The value of this payment and why it might be good to place more down is that you are asking the seller to take their property off the market. In a competitive market, placing more earnest money down is a sign you are serious and perhaps might help get your offer accepted compared to another offer.
Getting Appraisals and Dealing With Inspection Fees
- Possible additional inspections
Once your offer is accepted, you’ll need to start the process of checking out the home more seriously.
You will need an appraisal of the property to ensure that the loan you are asking for is in line with the value of the home. You may also need a series of separate inspections to ensure the home is worth purchasing and to be made aware of any potential defects or repairs that may need to be addressed before the sale. The results may make you change your mind about buying altogether or it may nudge you to negotiate for a lower price.
An inspection will look at nearly all aspects of the home, such as:
- Pest damage
- Foundation issues
- Safety hazards
- Windows and doors
In addition to a home inspection, you may need or request additional inspections based upon your area and the local requirements.
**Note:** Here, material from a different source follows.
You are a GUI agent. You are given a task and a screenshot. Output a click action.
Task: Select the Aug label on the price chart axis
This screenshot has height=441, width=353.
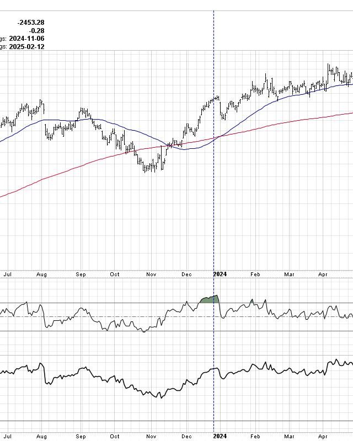pyautogui.click(x=42, y=273)
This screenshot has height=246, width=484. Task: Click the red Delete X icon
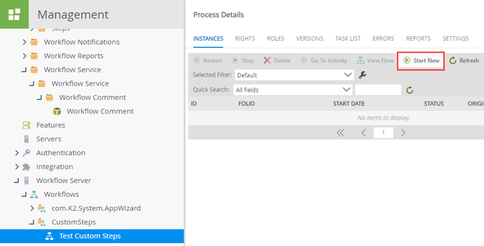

For example, you may need or want inspections that address the following:
- Pests — including rodents and bugs
- Radon Gas
Total appraisal and inspection fees can vary, but you should do your homework to understand the costs in your area.
Preparing for a Down Payment
Down payment on a home can range from $0 with a VA loan to 20% (or more) of the total purchase price of the home.
With a VA loan, if you qualify and have a Certificate of Eligibility (COE), you may have no down payment requirement. A VA loan will also help you avoid private mortgage insurance (PMI). Keep in mine, there will be a VA funding fee, but a VA loan can be a great option after considering your financial situation.
If you place less than 20% down and don’t have a VA loan, you’re likely to need some type of mortgage insurance. While it’s a traditional rule of thumb to put at least 20% down, in today’s housing market, that isn’t always possible.
Preparing for Closing Costs
You should budget for closing costs to be somewhere between 2-5% of the total loan. While 2-5% of your total loan can be a lot, there is a lot happening behind the scenes to make your loan happen. Here’s a list of fees and costs that may be included in your closing costs:
- Origination fees
- Underwriting costs
- Application fees
- Courier fees
- Title-based fees
- Title search
- Title settlement
- Title insurance
- State recording fees
- Prepaid fees may include:
- Property taxes
- Homeowners insurance
- Homeowners association fees
- PMI or mortgage insurance
- Escrow fees
There are always other things to consider when creating your budget, including:
- Moving costs
- Ongoing maintenance
- Emergency repairs budget
- Locksmith to change the locks
- Alarm system
- New window coverings
- New furniture
- Deposits for utilities
That’s a lot to potentially budget for. This isn’t meant to scare you with an overwhelming amount of costs, but to make you aware of things to plan for as you begin to budget and search for a home.